Za nami kolejny weekend z Pucharem Świata w skokach narciarskich. W sobotnich zawodach w Lillehammer Adam Małysz zajął trzecie miejsce za Austriakami Schlierenzauerem i Morgensternem. Adam Małysz oddał dwa równe, bardzo dobre skoki na odległość 127,5 i 134,5 metra.
Pozostali Polacy zaprezentowali się przyzwoicie. Kamil Stoch wylądował na 128,5 m (8. miejsce), Krzysztof Miętus – na 124 m (20.), Łukasz Rutkowski – na 122,5 m (28.), Marcin Bachleda – na 121 m (34.).

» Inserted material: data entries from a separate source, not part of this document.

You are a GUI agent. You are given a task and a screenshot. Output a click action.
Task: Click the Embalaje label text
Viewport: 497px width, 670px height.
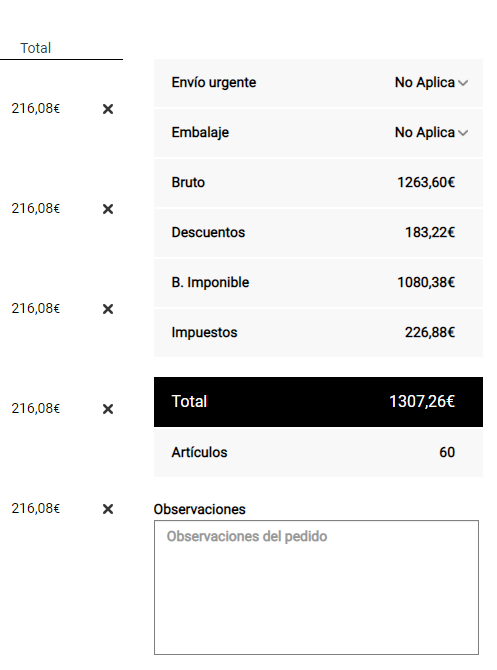tap(200, 132)
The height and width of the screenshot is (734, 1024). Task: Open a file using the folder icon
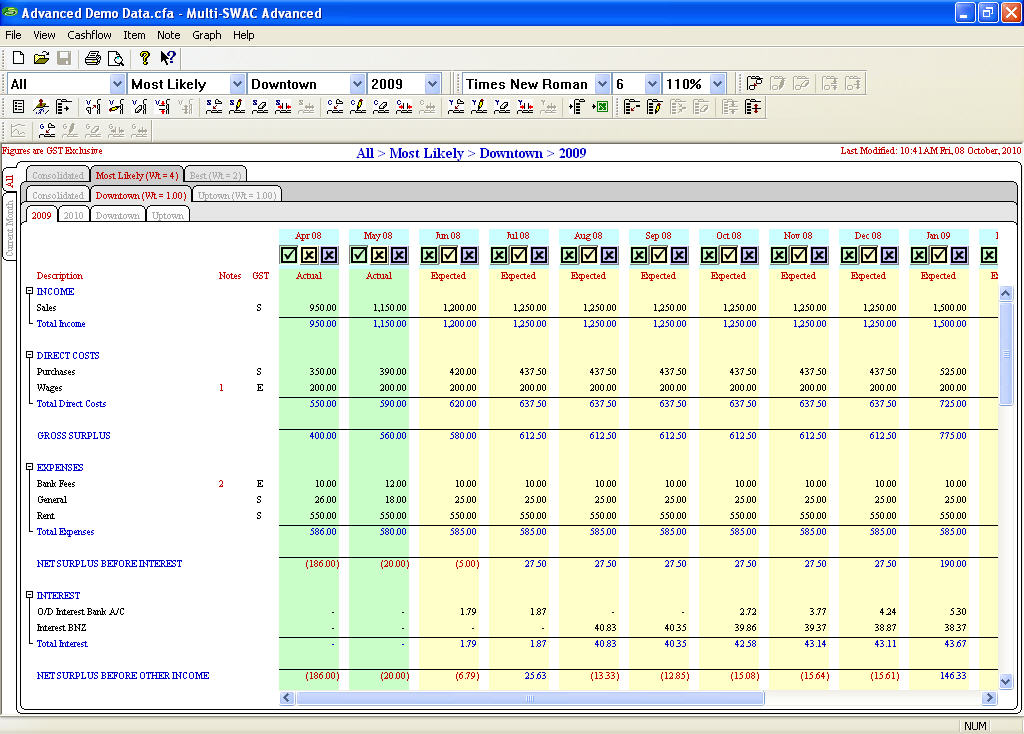coord(41,58)
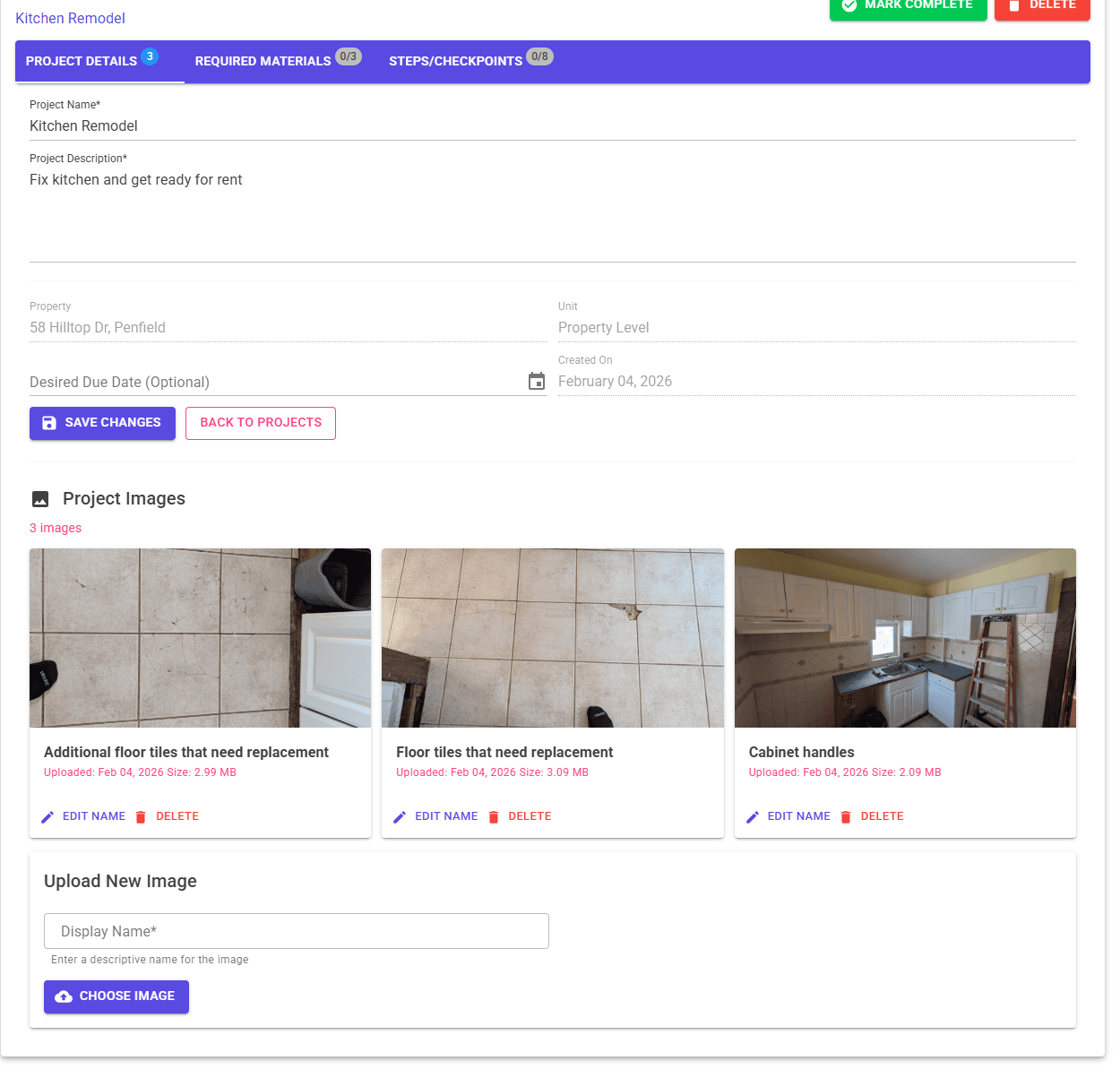This screenshot has height=1078, width=1120.
Task: Click the pencil icon under Cabinet handles image
Action: point(753,816)
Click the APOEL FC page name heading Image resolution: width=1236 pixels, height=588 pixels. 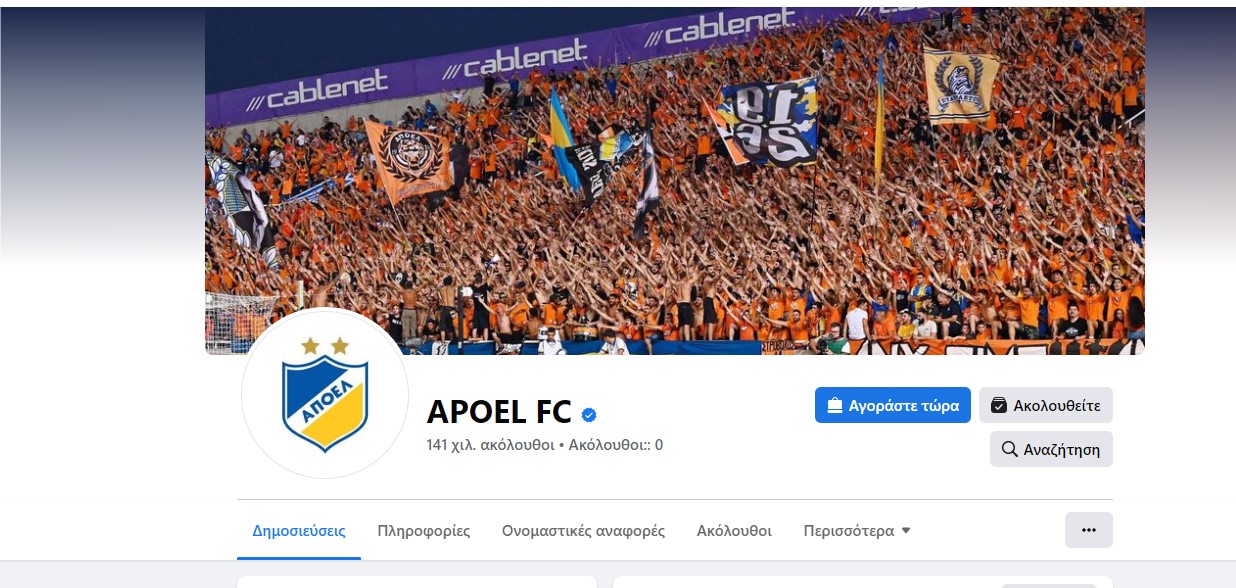click(499, 411)
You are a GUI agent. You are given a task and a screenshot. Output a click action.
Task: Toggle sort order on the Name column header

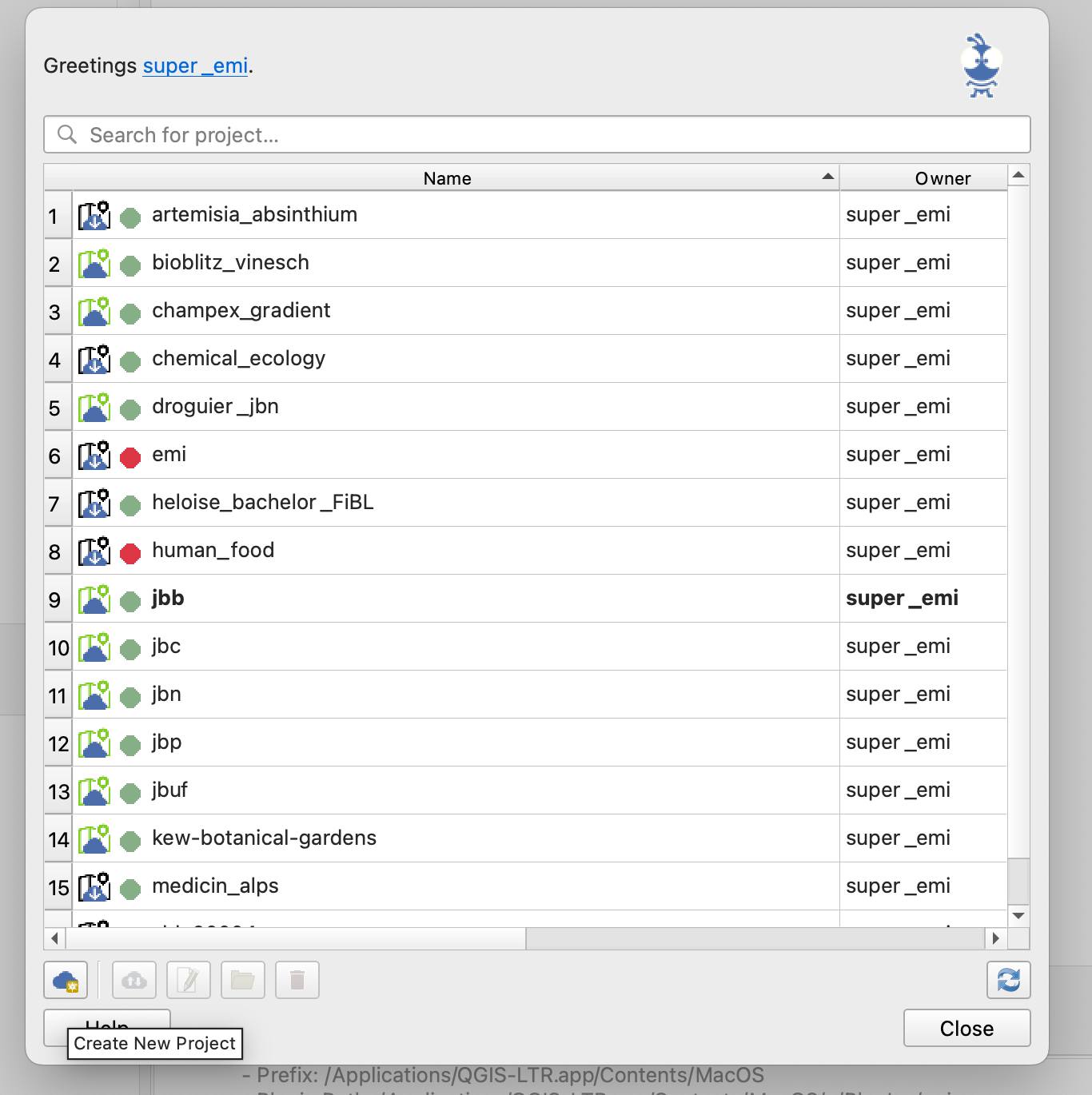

W niedzielę Adam Małysz zajął dobre 8 miejsce, wyprzedził go jednak Kamil Stoch (7 miejsce). W czołówce znaleźli się również Krzysztof Miętus i Marcin Bachleda.
Wydarzeniem niedzielnych zawodów był skok Schlierenzauera na odległość 150,5 metra. Austriak wręcz przeskoczył skocznię i upadł podczas lądowania. Wiał wtedy bardzo silny wiatr pod narty i Schlierenzauer nie powinien dostać zielonego światła.